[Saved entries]
[Start of section]
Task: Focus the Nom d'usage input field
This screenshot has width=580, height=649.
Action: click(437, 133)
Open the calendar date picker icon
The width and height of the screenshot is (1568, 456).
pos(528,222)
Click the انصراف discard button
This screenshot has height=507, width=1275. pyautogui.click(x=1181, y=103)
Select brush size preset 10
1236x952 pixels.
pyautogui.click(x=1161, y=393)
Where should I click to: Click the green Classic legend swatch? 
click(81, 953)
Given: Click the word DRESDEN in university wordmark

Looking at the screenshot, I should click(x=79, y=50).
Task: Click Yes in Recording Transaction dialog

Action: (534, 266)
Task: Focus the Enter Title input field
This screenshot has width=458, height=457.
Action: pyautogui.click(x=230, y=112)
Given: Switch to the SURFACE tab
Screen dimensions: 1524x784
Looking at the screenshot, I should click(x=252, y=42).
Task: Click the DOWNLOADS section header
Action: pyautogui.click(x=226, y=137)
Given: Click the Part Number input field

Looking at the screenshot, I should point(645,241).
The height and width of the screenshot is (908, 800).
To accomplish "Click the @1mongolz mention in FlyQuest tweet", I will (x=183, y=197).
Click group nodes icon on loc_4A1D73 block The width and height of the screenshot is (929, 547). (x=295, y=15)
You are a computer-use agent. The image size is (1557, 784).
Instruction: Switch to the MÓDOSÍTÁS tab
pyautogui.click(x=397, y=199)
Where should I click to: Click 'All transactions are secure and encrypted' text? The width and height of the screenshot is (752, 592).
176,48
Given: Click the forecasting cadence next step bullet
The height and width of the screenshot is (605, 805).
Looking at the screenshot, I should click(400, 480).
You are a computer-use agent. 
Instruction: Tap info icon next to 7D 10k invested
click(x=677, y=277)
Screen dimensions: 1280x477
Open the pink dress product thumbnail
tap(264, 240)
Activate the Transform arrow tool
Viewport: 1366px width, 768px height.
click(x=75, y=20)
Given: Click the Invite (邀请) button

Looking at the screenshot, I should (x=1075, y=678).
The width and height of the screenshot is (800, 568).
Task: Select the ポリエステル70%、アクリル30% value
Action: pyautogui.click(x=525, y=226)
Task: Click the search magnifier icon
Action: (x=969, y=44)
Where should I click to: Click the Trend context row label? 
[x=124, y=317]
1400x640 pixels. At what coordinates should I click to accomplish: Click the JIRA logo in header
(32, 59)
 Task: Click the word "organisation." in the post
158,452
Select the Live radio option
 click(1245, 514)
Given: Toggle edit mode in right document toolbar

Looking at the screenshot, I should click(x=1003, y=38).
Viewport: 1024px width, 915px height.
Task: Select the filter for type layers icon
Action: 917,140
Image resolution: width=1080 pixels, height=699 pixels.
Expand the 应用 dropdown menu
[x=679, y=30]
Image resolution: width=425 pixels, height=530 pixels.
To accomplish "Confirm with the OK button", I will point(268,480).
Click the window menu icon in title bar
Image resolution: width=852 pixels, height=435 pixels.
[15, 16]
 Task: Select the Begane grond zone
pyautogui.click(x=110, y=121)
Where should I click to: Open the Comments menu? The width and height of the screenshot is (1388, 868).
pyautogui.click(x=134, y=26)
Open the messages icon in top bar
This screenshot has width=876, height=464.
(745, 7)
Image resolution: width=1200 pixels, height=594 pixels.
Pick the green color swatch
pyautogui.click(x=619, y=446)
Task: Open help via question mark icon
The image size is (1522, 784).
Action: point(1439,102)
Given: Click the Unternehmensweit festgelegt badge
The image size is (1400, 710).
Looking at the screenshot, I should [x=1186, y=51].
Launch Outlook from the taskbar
[End of section]
Find and copy each line above that includes the string "agent".

■ **OUTPUT OF THE EXERCISE**
You are a computer-use agent. The image size is (1557, 784).
You are a computer-use agent. 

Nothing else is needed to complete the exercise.